Share

Bab 10

Aldi tersenyum dengan riang. Di tangannya tergantung satu plastik bening yang sepertinya berisi bubur seperti katanya tadi. Dia mengulurkan plastik itu kepadaku.

Sebenarnya enggan, tetapi aku butuh.

"Aku tau dari semalam kamu belum makan."

Dia benar-benar mirip cenayang, ya.

"Mau masuk dulu? Atau mau langsung ke toko?" Aku sebenarnya tidak suka mengajak laki-laki lain masuk, tetapi Aldi sudah begitu baik masa iya aku bersikap buruk kepadanya? Jadi, sekadar basa-basi kutawarilah dia masuk. Untung saja dia tidak mau.

"Aku cuma ambil pakaian ganti si Yudi."

"Oh, ya, dia apa kabar? Parahkah?" tanyaku ingin tahu. Namun, belum lagi Aldi menyahut, mual di perutku kembali mengganggu.

Mau kutahan, tetapi rasanya sangat tidak mungkin. Rasa mualnya luar biasa. Jadi dengan kilat, aku berlari ke dalam, menuju kamar mandi.

"Kamu masuk masuk angin kayaknya."

"Kayaknya begitu," sahutku saat sudah kembali dari kamar mandi. Wajahku basah karena air yang sekalian kubasuhkan saat menyeka mulut. "Malam nggak makan dan kena angin laut, lengkap sudah."

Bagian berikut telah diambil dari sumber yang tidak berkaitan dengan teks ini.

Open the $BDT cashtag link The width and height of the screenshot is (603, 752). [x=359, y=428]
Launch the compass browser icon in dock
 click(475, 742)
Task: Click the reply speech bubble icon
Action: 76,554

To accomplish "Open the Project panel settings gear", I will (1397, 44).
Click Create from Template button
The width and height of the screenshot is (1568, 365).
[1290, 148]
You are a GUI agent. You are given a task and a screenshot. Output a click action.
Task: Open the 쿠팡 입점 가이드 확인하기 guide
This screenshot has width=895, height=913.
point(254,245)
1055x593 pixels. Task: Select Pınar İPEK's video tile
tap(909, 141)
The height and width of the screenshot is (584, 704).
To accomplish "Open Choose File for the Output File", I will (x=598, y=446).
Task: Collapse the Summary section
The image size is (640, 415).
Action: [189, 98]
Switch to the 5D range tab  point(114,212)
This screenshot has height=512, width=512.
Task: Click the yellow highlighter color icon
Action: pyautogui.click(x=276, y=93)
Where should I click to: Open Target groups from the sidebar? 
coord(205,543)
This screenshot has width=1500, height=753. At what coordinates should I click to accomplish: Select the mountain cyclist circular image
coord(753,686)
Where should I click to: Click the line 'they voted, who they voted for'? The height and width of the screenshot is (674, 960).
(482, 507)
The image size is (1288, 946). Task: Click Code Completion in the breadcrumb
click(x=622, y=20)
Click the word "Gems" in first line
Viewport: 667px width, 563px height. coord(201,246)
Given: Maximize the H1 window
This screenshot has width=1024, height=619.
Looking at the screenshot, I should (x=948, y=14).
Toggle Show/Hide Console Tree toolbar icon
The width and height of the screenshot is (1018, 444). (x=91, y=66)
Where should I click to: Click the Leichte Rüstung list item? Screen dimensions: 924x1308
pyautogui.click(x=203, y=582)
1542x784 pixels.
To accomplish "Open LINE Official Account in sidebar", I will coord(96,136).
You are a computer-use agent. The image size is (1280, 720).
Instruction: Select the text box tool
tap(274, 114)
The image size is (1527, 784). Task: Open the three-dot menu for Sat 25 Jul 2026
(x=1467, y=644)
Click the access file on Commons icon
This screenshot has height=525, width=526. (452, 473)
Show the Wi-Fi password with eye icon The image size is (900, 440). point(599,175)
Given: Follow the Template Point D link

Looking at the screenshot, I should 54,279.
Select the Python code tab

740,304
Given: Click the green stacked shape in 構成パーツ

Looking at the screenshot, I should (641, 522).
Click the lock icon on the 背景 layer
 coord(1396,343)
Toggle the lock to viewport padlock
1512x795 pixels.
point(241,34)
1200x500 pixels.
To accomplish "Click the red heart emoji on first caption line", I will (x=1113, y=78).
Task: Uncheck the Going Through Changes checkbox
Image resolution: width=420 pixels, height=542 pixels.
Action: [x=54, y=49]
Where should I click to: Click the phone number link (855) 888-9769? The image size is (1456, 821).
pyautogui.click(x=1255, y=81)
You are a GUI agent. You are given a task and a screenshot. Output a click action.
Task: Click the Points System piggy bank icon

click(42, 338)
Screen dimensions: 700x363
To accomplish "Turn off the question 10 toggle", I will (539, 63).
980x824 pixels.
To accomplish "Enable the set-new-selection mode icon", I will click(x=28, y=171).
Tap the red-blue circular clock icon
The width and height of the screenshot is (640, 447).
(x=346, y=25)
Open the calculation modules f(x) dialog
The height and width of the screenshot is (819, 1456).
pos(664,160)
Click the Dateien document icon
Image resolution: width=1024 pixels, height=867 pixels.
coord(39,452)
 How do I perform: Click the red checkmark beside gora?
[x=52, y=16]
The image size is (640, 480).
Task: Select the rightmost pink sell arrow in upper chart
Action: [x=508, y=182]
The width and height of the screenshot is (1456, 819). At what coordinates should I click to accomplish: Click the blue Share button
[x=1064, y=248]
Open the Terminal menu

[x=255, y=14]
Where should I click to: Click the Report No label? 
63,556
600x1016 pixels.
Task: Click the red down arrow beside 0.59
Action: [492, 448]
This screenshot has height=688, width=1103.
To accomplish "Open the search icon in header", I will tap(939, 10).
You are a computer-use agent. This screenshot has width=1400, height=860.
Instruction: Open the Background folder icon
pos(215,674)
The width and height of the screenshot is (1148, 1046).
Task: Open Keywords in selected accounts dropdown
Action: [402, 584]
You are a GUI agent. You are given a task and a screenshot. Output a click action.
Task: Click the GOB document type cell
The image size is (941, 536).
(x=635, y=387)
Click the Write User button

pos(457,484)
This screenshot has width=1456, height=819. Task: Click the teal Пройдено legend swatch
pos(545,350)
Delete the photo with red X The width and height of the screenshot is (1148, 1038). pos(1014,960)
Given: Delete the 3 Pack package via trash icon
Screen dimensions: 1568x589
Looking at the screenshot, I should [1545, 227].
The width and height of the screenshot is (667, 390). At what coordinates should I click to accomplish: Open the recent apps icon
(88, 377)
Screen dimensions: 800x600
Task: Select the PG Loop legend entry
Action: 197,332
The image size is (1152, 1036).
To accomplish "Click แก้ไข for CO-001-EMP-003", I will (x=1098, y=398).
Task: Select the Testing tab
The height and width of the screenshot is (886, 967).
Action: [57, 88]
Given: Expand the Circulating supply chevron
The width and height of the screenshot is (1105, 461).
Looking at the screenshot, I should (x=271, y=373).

"Lagian kamu malam-malam minta ke sana. Bukan aku yang ngajak, tapi kamu yang mau sendiri." Aldi rupanya tidak ingin disalahkan dengan keadaanku saat ini. Ya, memang aku yang salah.

Aldi menatapku. Ah, rupanya wajahku begitu mengenaskan di matanya, terlihat dari sorot yang menyiratkan perasaan iba itu. Atau jangan-jangan hanya perasaanku saja? Entahlah.

"Aku makan dulu, ya, laper banget perutku."

Kutenteng mangkuk untuk memindahkan bubur dari plastik. Sepertinya aku sudah tidak sabar menyantap nasi hancur yang gurih itu. Apalagi aromanya begitu menggelitik hidung.

Aldi masih di sana, menyaksikanku menuang bubur ke mangkuk. Melihatku menghirup uap bubur yang mengepul tepat di hidung membuat senyumnya terbit. Ah, betapa aku selalu mengagumi ciptaan-Mu.

"Aku mau istirahat dulu hari ini, Al."

Dia mengangguk, kemudian pamit untuk pergi ke rumah sakit setelah memberiku pesan untuk menghubunginya jika aku butuh sesuatu.

"Kalau misalnya siang belum bisa beli makan, telepon aja, ya, nanti kuaterin makanan."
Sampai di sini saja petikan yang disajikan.